Task requirements - Please reproduce every one of the entries below word for word.

Collection entries
════════

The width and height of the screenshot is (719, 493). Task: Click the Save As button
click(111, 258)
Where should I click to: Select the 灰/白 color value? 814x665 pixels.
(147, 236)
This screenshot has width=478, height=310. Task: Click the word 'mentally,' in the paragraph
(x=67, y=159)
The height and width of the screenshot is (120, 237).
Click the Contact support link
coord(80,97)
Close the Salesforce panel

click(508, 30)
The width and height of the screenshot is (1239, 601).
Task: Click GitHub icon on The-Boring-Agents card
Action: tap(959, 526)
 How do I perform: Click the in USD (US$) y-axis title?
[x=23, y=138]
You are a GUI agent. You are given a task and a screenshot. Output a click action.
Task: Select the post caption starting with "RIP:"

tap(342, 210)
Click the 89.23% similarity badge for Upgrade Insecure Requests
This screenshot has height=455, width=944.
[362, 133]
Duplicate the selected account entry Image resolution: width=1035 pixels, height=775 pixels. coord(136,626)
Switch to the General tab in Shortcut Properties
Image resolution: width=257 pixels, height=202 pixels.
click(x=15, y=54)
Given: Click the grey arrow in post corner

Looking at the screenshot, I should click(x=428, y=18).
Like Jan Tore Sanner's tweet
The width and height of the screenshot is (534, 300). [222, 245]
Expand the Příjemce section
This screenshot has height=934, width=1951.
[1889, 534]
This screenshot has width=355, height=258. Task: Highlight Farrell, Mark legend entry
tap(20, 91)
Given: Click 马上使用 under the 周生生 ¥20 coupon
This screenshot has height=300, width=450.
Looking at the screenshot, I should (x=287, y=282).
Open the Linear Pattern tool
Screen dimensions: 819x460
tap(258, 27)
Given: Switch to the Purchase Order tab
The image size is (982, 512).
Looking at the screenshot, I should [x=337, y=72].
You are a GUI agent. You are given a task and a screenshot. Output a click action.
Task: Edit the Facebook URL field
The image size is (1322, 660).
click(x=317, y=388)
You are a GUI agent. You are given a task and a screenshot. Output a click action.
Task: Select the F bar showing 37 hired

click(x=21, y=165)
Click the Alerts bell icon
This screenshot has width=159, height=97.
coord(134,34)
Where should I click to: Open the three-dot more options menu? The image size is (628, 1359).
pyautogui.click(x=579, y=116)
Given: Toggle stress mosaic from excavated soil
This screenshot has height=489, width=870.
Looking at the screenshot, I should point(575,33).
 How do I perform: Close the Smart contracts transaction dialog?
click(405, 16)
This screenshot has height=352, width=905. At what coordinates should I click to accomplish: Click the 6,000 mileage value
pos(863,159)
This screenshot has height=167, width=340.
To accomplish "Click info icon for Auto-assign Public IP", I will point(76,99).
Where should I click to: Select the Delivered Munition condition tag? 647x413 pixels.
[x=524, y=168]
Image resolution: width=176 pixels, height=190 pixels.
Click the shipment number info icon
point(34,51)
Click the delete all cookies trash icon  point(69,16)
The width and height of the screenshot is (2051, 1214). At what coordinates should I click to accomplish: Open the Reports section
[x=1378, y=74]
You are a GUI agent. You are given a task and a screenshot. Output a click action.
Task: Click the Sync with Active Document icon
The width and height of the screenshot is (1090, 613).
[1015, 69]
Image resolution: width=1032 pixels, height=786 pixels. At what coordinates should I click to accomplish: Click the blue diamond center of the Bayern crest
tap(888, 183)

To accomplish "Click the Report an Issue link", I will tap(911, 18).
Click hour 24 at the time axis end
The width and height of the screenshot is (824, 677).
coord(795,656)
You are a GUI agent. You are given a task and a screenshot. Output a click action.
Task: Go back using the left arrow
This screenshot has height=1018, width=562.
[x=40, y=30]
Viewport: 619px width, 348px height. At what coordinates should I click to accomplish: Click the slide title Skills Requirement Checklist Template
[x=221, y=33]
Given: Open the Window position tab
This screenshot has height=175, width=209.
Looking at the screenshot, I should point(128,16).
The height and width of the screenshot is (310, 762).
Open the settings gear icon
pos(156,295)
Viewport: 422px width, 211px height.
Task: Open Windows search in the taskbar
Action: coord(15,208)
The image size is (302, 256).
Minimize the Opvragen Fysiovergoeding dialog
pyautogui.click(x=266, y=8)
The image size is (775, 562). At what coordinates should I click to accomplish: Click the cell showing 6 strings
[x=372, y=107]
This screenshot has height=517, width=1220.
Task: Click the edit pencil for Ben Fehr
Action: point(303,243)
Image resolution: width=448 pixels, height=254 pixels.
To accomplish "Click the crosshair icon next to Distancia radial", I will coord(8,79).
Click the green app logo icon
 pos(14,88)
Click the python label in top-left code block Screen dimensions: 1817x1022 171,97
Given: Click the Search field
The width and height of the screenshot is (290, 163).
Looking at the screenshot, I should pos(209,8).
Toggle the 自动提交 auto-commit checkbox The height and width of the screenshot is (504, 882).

════════

Right answer -
The width and height of the screenshot is (719, 493). Task: Click the Save As button
click(111, 258)
Where should I click to: Select the 灰/白 color value? 814x665 pixels.
(147, 236)
This screenshot has width=478, height=310. Task: Click the word 'mentally,' in the paragraph
(x=67, y=159)
The height and width of the screenshot is (120, 237).
Click the Contact support link
coord(80,97)
Close the Salesforce panel

click(508, 30)
The width and height of the screenshot is (1239, 601).
Task: Click GitHub icon on The-Boring-Agents card
Action: tap(959, 526)
 How do I perform: Click the in USD (US$) y-axis title?
[x=23, y=138]
You are a GUI agent. You are given a task and a screenshot. Output a click action.
Task: Select the post caption starting with "RIP:"

tap(342, 210)
Click the 89.23% similarity badge for Upgrade Insecure Requests
This screenshot has height=455, width=944.
[362, 133]
Duplicate the selected account entry Image resolution: width=1035 pixels, height=775 pixels. coord(136,626)
Switch to the General tab in Shortcut Properties
Image resolution: width=257 pixels, height=202 pixels.
click(x=15, y=54)
Given: Click the grey arrow in post corner

Looking at the screenshot, I should click(x=428, y=18).
Like Jan Tore Sanner's tweet
The width and height of the screenshot is (534, 300). [222, 245]
Expand the Příjemce section
This screenshot has height=934, width=1951.
[1889, 534]
This screenshot has width=355, height=258. Task: Highlight Farrell, Mark legend entry
tap(20, 91)
Given: Click 马上使用 under the 周生生 ¥20 coupon
This screenshot has height=300, width=450.
Looking at the screenshot, I should (x=287, y=282).
Open the Linear Pattern tool
Screen dimensions: 819x460
tap(258, 27)
Given: Switch to the Purchase Order tab
The image size is (982, 512).
Looking at the screenshot, I should [x=337, y=72].
You are a GUI agent. You are given a task and a screenshot. Output a click action.
Task: Edit the Facebook URL field
The image size is (1322, 660).
click(x=317, y=388)
You are a GUI agent. You are given a task and a screenshot. Output a click action.
Task: Select the F bar showing 37 hired

click(x=21, y=165)
Click the Alerts bell icon
This screenshot has width=159, height=97.
coord(134,34)
Where should I click to: Open the three-dot more options menu? The image size is (628, 1359).
pyautogui.click(x=579, y=116)
Given: Toggle stress mosaic from excavated soil
This screenshot has height=489, width=870.
Looking at the screenshot, I should point(575,33).
 How do I perform: Close the Smart contracts transaction dialog?
click(405, 16)
This screenshot has height=352, width=905. At what coordinates should I click to accomplish: Click the 6,000 mileage value
pos(863,159)
This screenshot has height=167, width=340.
To accomplish "Click info icon for Auto-assign Public IP", I will point(76,99).
Where should I click to: Select the Delivered Munition condition tag? 647x413 pixels.
[x=524, y=168]
Image resolution: width=176 pixels, height=190 pixels.
Click the shipment number info icon
point(34,51)
Click the delete all cookies trash icon  point(69,16)
The width and height of the screenshot is (2051, 1214). At what coordinates should I click to accomplish: Open the Reports section
[x=1378, y=74]
You are a GUI agent. You are given a task and a screenshot. Output a click action.
Task: Click the Sync with Active Document icon
The width and height of the screenshot is (1090, 613).
[1015, 69]
Image resolution: width=1032 pixels, height=786 pixels. At what coordinates should I click to accomplish: Click the blue diamond center of the Bayern crest
tap(888, 183)

To accomplish "Click the Report an Issue link", I will tap(911, 18).
Click hour 24 at the time axis end
The width and height of the screenshot is (824, 677).
coord(795,656)
You are a GUI agent. You are given a task and a screenshot. Output a click action.
Task: Go back using the left arrow
This screenshot has height=1018, width=562.
[x=40, y=30]
Viewport: 619px width, 348px height. At what coordinates should I click to accomplish: Click the slide title Skills Requirement Checklist Template
[x=221, y=33]
Given: Open the Window position tab
This screenshot has height=175, width=209.
Looking at the screenshot, I should point(128,16).
The height and width of the screenshot is (310, 762).
Open the settings gear icon
pos(156,295)
Viewport: 422px width, 211px height.
Task: Open Windows search in the taskbar
Action: coord(15,208)
The image size is (302, 256).
Minimize the Opvragen Fysiovergoeding dialog
pyautogui.click(x=266, y=8)
The image size is (775, 562). At what coordinates should I click to accomplish: Click the cell showing 6 strings
[x=372, y=107]
This screenshot has height=517, width=1220.
Task: Click the edit pencil for Ben Fehr
Action: point(303,243)
Image resolution: width=448 pixels, height=254 pixels.
To accomplish "Click the crosshair icon next to Distancia radial", I will coord(8,79).
Click the green app logo icon
 pos(14,88)
Click the python label in top-left code block Screen dimensions: 1817x1022 171,97
Given: Click the Search field
The width and height of the screenshot is (290, 163).
Looking at the screenshot, I should pos(209,8).
Toggle the 自动提交 auto-commit checkbox The height and width of the screenshot is (504, 882).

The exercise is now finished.